Enquanto a ficha era feita a criança entrou em convulsão, mas o enfermeiro da UPA teria dito que era normal. A criança acabou morrendo nos braços da enfermeira do DSEI, na UPA. Só então o enfermeiro que fazia a ficha aceitou levá-la ao box de emergência, onde tentaram fazer a reanimação, mas sem sucesso.
Em um outro episódio a enfermeira do DSEI acompanhou a paciente Ermelinda Tsinho, a cunhada de Elinaldo, à UPA. De acordo com os relatos, elas passaram cerca de cinco horas aguardando a reavaliação, já após realizarem os exames, e segundo Elinaldo, a equipe da UPA teria olhado todos os resultados dos exames dos outros pacientes, brancos, primeiro, apesar da gravidade do caso da indígena. Após a reavaliação pelo médico, foi constatado que o caso, de fato, era grave e então houve a internação e depois encaminhamento para o outro hospital, onde ela morreu.
A última morte foi de um paciente, o jovem Dirceu Tsaire, que se queixava de dores abdominais e fraqueza. A equipe do DSEI então o encaminhou à UPA, pois ele já apresentava palidez. Horas depois a enfermeira foi à UPA com outra paciente, em situação também grave, acreditando que o outro indígena já teria recebido o devido atendimento médico.

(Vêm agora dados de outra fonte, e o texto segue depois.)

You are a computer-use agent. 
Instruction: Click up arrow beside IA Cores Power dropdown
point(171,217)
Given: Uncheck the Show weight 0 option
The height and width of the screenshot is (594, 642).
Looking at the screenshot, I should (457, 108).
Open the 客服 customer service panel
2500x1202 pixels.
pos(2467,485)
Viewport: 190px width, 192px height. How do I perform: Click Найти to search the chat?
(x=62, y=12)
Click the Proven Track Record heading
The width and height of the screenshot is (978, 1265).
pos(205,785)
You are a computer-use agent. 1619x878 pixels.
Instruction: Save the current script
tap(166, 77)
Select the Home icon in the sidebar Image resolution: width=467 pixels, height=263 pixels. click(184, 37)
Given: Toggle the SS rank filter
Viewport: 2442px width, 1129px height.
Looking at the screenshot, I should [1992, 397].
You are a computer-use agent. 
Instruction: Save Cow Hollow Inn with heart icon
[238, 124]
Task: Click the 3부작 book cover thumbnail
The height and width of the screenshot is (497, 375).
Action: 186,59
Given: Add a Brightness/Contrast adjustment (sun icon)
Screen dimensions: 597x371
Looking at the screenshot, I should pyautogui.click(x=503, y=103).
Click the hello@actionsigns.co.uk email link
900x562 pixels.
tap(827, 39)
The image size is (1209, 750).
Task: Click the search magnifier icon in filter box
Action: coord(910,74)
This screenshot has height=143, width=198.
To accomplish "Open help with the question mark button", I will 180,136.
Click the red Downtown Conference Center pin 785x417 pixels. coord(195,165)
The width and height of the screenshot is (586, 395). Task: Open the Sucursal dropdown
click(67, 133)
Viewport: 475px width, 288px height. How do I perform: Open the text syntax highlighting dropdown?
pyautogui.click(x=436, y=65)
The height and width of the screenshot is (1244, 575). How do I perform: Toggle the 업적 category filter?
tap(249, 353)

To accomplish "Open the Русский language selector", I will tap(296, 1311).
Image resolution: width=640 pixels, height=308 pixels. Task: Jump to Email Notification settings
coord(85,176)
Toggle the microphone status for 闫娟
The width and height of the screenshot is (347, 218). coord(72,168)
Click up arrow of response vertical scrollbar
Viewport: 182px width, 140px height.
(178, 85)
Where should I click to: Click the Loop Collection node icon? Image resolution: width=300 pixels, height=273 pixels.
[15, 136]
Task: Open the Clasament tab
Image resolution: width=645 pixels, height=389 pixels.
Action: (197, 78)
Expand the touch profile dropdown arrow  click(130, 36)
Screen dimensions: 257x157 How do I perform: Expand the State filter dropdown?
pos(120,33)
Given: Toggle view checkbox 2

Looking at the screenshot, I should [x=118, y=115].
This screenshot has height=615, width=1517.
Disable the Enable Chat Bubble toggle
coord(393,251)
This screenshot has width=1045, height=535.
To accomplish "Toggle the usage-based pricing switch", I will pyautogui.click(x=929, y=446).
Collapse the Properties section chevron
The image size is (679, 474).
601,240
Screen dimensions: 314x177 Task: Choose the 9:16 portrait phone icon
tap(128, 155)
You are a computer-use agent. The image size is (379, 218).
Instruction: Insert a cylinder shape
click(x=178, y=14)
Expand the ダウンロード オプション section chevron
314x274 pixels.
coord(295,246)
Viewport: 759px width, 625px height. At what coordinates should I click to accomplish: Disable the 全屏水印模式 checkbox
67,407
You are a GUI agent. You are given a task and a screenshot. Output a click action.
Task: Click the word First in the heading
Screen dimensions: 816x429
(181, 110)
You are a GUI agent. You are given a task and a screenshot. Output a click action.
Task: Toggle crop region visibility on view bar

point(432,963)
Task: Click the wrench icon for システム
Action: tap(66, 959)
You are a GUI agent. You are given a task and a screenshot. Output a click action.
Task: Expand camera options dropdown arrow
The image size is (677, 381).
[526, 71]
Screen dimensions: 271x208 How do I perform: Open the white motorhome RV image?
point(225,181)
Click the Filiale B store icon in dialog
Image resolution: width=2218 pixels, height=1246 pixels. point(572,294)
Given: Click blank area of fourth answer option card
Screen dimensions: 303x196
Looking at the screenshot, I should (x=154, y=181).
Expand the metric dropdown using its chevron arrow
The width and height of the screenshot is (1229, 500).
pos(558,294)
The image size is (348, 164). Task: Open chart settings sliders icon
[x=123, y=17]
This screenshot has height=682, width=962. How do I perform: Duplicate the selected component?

Ao entrar na sala de soroterapia ela encontrou o indígena sentado, em estado cianótico, com a pele e lábios com coloração azulada/acinzentada. Ela verificou que ele já estava morto há algumas horas e outros pacientes da UPA confirmaram que ele estava naquela posição há bastante tempo. Disseram também que o indígena reclamava de dores para as enfermeiras, mas ninguém lhe prestava assistência. A enfermeira do DSEI então chamou a equipe da UPA para que tentassem reanimá-lo, mas o óbito apenas foi confirmado. A situação teria gerado revolta, inclusive, de outros pacientes que presenciaram o caso.